THE FATHER **** (97 minutes) M
There are very few sure bets in the movie world, we all know that by now. Still, there might well be angry protest marches across the globe if Anthony Hopkins doesn’t nab a Best Actor Oscar for his outstanding performance in The Father, a compelling house-bound drama about an old man and his dementia.
Hopkins plays Anthony, an aging patriarch with a loving daughter Anne a very confident sense of himself and of his domain over the flat in which he lives.
As we met him his only main problem appears to be his watch. Where is it? Did he misplace it? Or was it stolen by his caretaker, the latest in a long succession who try their hardest but end up exhausted by his behaviour, which can swing erratically.
Told entirely from Anthony’s point of view, his Alzheimer’s takes the form of constantly changing circumstances that he cannot understand. One moment he is living alone in the flat; the next he is living with people. His daughter appears as one person, then another. Even his place in time jumps around; in an instant he can be displaced by five years.
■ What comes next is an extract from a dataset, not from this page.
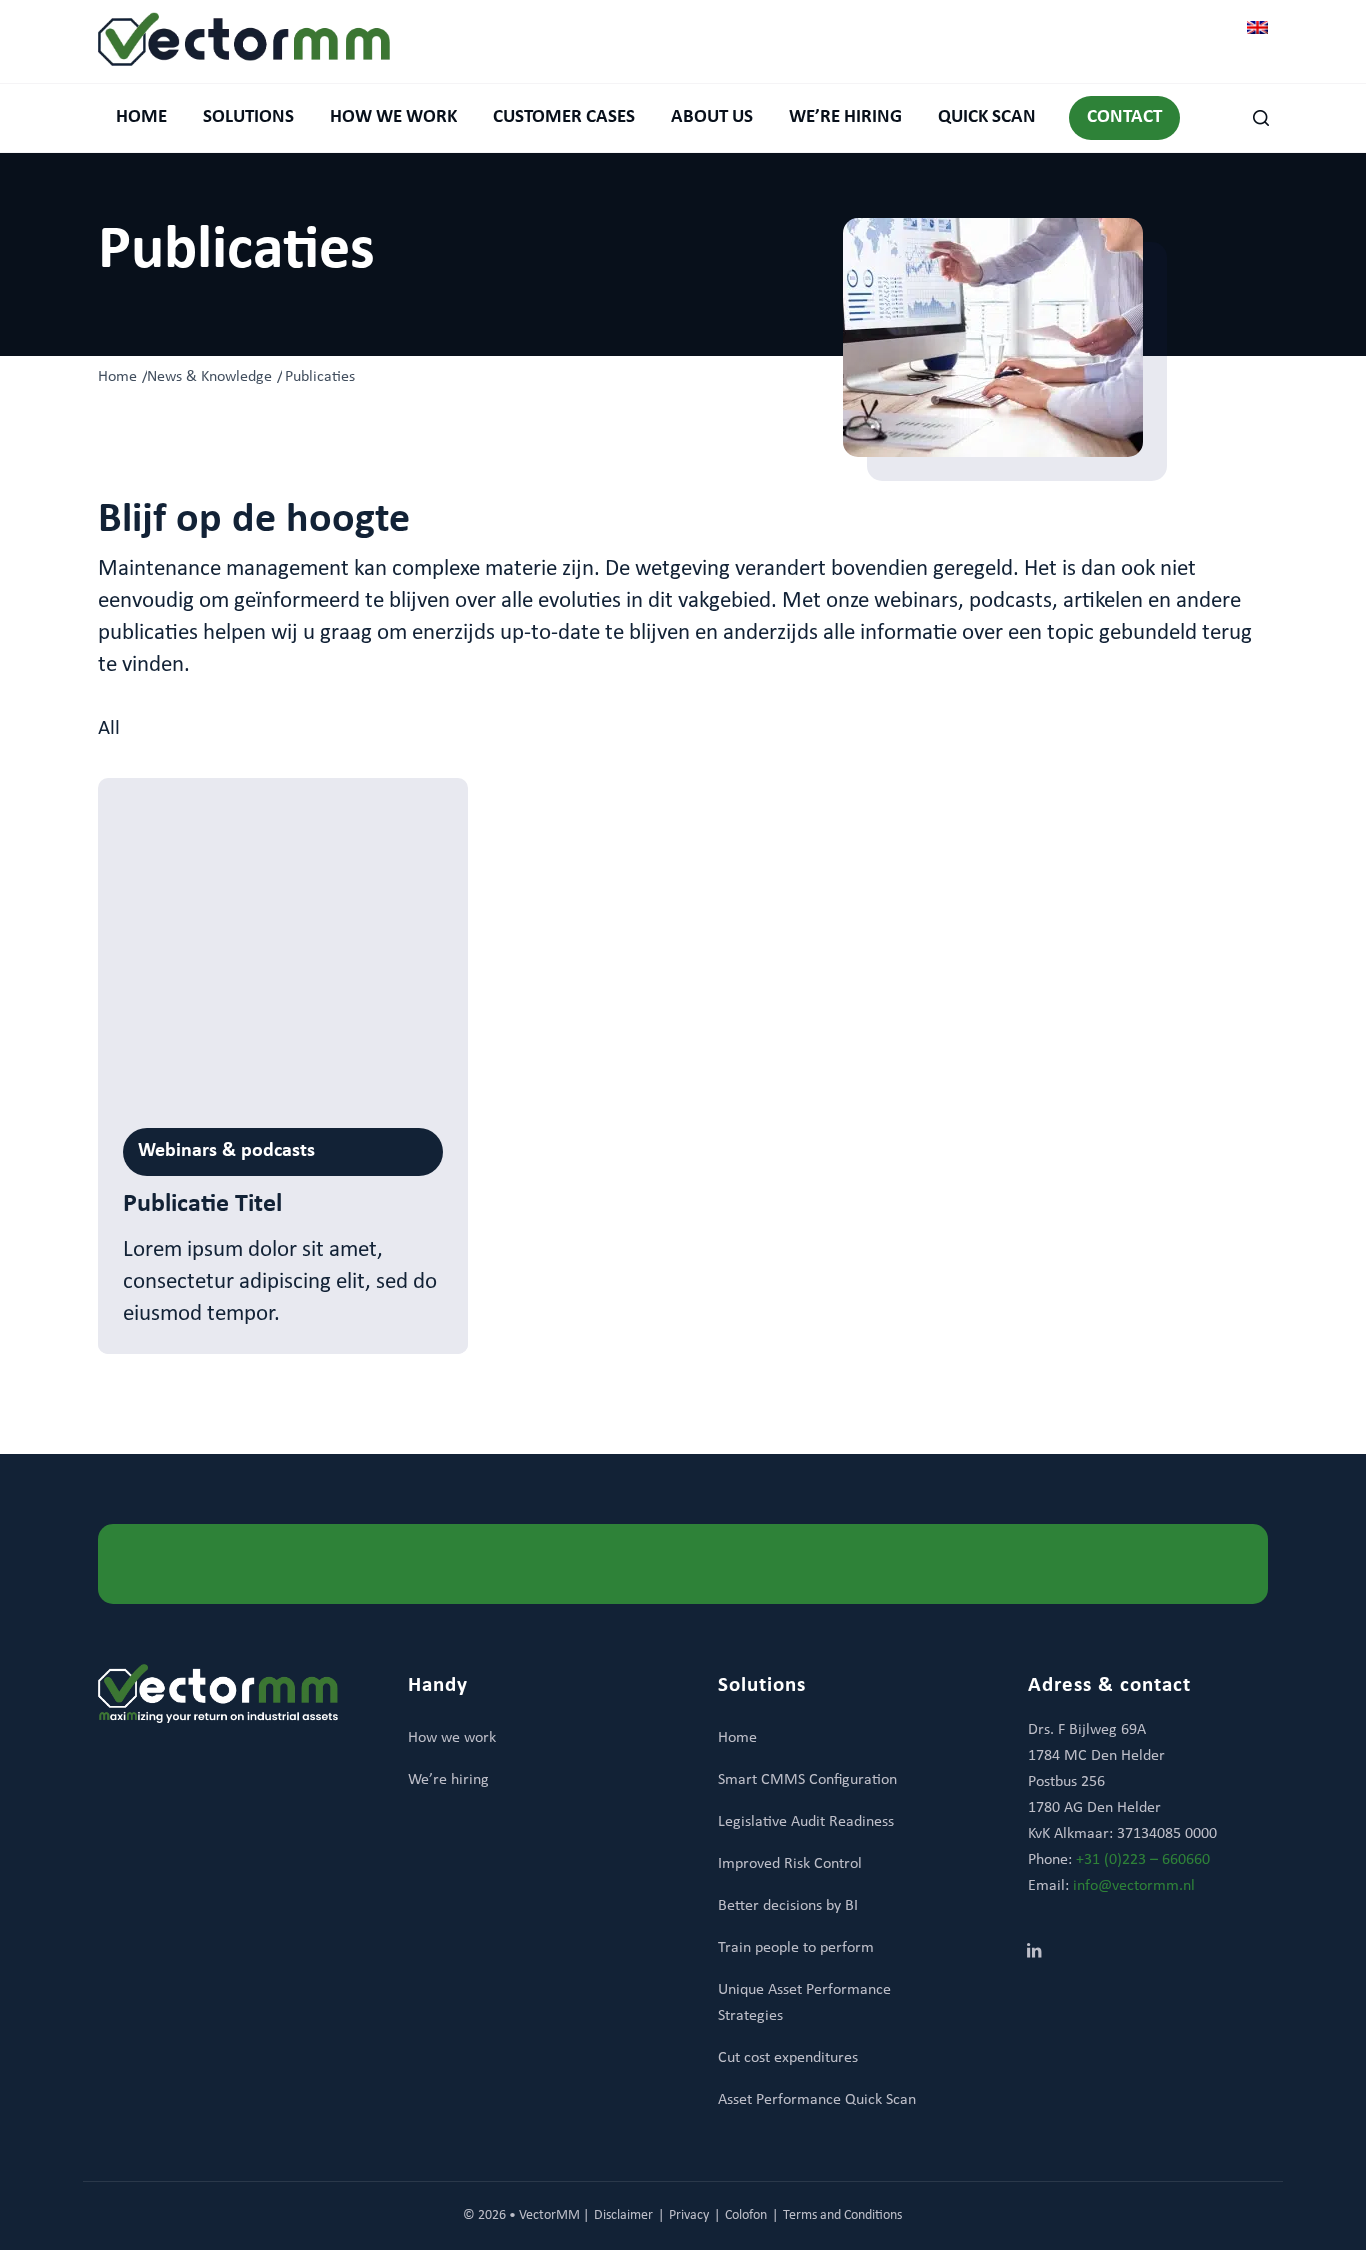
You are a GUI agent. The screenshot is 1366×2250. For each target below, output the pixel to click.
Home (737, 1738)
Aside from being a superb acting showcase, the defining quality of The Father is how Anthony’s constant, maddening state of confusion is shown with such clarity. We see the world as he sees it, only we have the luxury of working out what is going on. He remains trapped. His memory loss is seen as a case of memories misplaced.
Hopkins inhabits the character like the cardigans he wears in the film. It’s largely pointless to enter any debate over whether it’s the best thing he’s done – there are simply too many contenders – but it is easily on par with what he gave us in The Remains of the Day, The Elephant Man and 84 Charing Cross Road – just to name three.
That said, the film, directed by Florian Zeller (adapting his own 2012 play, and doing little to hide its theatrical origin) registers the real-world impact on Anthony’s family, and the small roster of supporting players deliver their own emotional punches.
Witnessing her father’s slow disintegration, Olivia Coleman is subdued and splendid as the tortured carer and daughter. But if the film has a scene stealer it’s Rufus Sewell whose fabulous subtlety as the son-in-law is laced with barely concealed bitterness towards Anthony about what his presence in their lives has cost them.
The film joins an esteemed list of excellent films dealing with the affliction of Alzheimer’s, such as Still Alice and Iris, and easily registers as one of the best and most affecting.